DOCUMENT EXCERPT -

Canada's two largest telecommunications companies could soon merge into one, if Vancouver-based Telus Corp. succeeds in its bid to purchase Montreal-based BCE Inc.

The combined market value of the two rival companies is more than $50 billion. Telus CEO Darren Entwistle trumpeted the potential deal as an "all-Canadian solution," that would create a "vibrant player" in an "increasingly competitive industry."

But Michael Janigan, a consumer advocate, warned that average Canadians could lose out.

"I don't think it's good for consumers," he told Â鶹ӰÊÓ. "And I think it's a direct result of the government interfering in the regulatory process earlier this year, to lower the bar for regulation and remove most of the consumer protection associated with local telephone service."

BCE -- the Montreal-based Bell Canada parent company -- has said the two companies have entered into a non-disclosure and standstill agreement.

BCE is currently the dominant player in Central Canada while Telus Corp. leads the industry in Western Canada. Together the companies would form a powerful force.

Telus vice president Janet Yale said the merger would benefit consumers.

"First of all, the combined strength of a merged entity can't be underestimated in terms of the combined scale and the financial strength to continue to invest," she said.

Canada already has the cheapest rates for residential, business and mobile phone service among G7 countries. But Internet use is quickly changing the industry.

When it comes to the cost of high-speed Internet, Canada remains less expensive than the United States. And Canada also leads in the amount of per-capita use of high-speed Internet accounts, according to an Organization for Economic Co-operation and Development report from 2005.

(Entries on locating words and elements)

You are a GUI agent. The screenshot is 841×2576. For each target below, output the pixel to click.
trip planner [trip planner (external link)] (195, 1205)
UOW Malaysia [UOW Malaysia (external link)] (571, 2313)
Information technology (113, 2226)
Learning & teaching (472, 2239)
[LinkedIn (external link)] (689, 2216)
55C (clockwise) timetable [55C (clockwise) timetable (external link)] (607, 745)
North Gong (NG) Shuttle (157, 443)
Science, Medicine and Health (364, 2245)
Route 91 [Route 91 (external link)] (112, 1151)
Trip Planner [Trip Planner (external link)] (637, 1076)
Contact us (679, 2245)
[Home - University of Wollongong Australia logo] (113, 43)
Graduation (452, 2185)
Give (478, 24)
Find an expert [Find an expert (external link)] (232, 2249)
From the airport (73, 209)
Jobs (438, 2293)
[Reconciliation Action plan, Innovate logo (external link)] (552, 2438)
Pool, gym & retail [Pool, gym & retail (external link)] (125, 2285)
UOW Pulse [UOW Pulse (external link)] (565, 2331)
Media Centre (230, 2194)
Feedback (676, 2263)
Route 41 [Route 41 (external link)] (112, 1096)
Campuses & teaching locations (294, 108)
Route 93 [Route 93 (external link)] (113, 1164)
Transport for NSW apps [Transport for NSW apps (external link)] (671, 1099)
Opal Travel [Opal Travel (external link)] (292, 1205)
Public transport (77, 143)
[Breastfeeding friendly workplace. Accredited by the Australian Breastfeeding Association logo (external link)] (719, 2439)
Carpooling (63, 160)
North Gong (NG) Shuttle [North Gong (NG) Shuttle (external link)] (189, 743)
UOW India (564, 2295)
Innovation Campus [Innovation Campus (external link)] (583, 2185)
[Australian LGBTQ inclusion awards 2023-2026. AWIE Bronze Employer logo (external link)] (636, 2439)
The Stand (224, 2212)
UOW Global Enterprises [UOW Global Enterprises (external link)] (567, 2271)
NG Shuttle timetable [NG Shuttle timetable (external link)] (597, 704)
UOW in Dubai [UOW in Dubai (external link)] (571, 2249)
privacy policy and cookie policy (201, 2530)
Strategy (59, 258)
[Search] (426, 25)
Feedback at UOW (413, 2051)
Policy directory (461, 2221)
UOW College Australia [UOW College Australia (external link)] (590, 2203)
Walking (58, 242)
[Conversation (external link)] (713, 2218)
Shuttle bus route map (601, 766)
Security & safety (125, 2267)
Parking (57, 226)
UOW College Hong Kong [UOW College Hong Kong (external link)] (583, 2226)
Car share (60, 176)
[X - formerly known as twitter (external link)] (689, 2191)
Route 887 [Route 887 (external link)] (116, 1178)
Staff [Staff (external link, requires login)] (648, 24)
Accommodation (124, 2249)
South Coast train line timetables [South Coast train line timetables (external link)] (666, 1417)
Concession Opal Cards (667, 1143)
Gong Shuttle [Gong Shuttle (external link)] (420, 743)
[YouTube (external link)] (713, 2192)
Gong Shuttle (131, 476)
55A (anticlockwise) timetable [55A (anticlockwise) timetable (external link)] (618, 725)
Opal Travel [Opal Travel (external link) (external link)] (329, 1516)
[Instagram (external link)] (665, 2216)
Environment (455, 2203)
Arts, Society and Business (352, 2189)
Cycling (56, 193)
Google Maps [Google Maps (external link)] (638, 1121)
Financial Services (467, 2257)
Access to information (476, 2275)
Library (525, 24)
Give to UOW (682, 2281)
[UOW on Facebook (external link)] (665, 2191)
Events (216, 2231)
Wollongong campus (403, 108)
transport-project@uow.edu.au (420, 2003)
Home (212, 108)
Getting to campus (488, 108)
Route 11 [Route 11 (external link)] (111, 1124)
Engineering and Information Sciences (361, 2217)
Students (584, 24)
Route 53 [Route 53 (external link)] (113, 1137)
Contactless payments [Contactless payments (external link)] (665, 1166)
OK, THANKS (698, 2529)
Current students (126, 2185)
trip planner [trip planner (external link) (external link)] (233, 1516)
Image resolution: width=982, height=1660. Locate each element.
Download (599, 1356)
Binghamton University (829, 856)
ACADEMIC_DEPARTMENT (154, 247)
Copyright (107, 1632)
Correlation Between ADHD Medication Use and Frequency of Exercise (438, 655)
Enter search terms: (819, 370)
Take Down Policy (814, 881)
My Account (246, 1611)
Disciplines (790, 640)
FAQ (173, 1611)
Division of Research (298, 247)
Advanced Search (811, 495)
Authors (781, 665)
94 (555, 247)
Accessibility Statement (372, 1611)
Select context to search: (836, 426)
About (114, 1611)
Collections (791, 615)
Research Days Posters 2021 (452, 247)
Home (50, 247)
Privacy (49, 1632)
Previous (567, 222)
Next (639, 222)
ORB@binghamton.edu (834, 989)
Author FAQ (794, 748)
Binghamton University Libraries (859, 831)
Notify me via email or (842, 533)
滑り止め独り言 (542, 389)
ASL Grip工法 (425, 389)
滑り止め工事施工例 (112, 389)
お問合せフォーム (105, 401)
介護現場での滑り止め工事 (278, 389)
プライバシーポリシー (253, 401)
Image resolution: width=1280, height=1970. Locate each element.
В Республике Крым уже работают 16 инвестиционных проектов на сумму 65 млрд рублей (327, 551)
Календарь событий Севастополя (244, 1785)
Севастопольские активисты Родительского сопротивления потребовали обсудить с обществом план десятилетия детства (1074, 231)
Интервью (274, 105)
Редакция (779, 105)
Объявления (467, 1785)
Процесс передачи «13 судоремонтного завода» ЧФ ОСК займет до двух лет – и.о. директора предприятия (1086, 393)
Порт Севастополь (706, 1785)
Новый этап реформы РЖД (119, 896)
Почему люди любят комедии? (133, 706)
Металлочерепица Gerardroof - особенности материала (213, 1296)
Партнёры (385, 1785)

THE TASKS -
• A. Please reproduce the listing from the line containing "Home (212, 108)" down to the line containing "Календарь событий Севастополя (244, 1785)", switching "Route" to "Line" and leaving everything else unchanged.
• B. Carry on with the article on the proposed Telus–BCE merger, starting after its final sentence.

TASK RESULTS -
• A.
Home (212, 108)
Getting to campus (488, 108)
Line 11 [Line 11 (external link)] (111, 1124)
Engineering and Information Sciences (361, 2217)
Students (584, 24)
Line 53 [Line 53 (external link)] (113, 1137)
Contactless payments [Contactless payments (external link)] (665, 1166)
OK, THANKS (698, 2529)
Current students (126, 2185)
trip planner [trip planner (external link) (external link)] (233, 1516)
Image resolution: width=982, height=1660. Locate each element.
Download (599, 1356)
Binghamton University (829, 856)
ACADEMIC_DEPARTMENT (154, 247)
Copyright (107, 1632)
Correlation Between ADHD Medication Use and Frequency of Exercise (438, 655)
Enter search terms: (819, 370)
Take Down Policy (814, 881)
My Account (246, 1611)
Disciplines (790, 640)
FAQ (173, 1611)
Division of Research (298, 247)
Advanced Search (811, 495)
Authors (781, 665)
94 (555, 247)
Accessibility Statement (372, 1611)
Select context to search: (836, 426)
About (114, 1611)
Collections (791, 615)
Research Days Posters 2021 (452, 247)
Home (50, 247)
Privacy (49, 1632)
Previous (567, 222)
Next (639, 222)
ORB@binghamton.edu (834, 989)
Author FAQ (794, 748)
Binghamton University Libraries (859, 831)
Notify me via email or (842, 533)
滑り止め独り言 (542, 389)
ASL Grip工法 (425, 389)
滑り止め工事施工例 (112, 389)
お問合せフォーム (105, 401)
介護現場での滑り止め工事 (278, 389)
プライバシーポリシー (253, 401)
Image resolution: width=1280, height=1970. Locate each element.
В Республике Крым уже работают 16 инвестиционных проектов на сумму 65 млрд рублей (327, 551)
Календарь событий Севастополя (244, 1785)

• B.
An increasing number of Canadians are now making phone calls over the Internet, bypassing traditional phone companies like Bell or Telus.

"The high-speed Internet is absolutely causing huge problems for the traditional cash cow of long-distance (phone calls)," said analyst Karl Moore of McGill University.

Meanwhile, the Canada Pension Plan Investment Board, the Ontario Teachers Pension Plan Board and U.S. private equity firm Cerberus Capital Management are also among those interested in purchasing BCE.

The company has reportedly asked the three groups to submit offers before the Canada Day weekend.

Telus has touted the possible deal as a solution that would help BCE continue as a global leader while protecting a Canadian enterprise.

"Telus believes the combination of the two businesses would represent a compelling strategic and financial opportunity for all BCE and Telus stakeholders," Entwistle said in a press release.

Telus confirmed earlier this year it was reviewing options to boost the value of its shares, including a possible sale or merger.

BCE said Wednesday night it is in talks with Telus to "explore the possibility of a business combination."

Last week, federal Industry Minister Maxime Bernier acknowledged the government is aware of the fierce debate around whether Canada's mobile market lacks competition as industry players exchanged barbs over whether the country's main mobile companies -- BCE, Telus and Rogers Communications Inc. -- have already become too dominant.

Recent reports have suggested that Telus was unlikely to take part in the bidding unless Ottawa signalled that it would not block the merger.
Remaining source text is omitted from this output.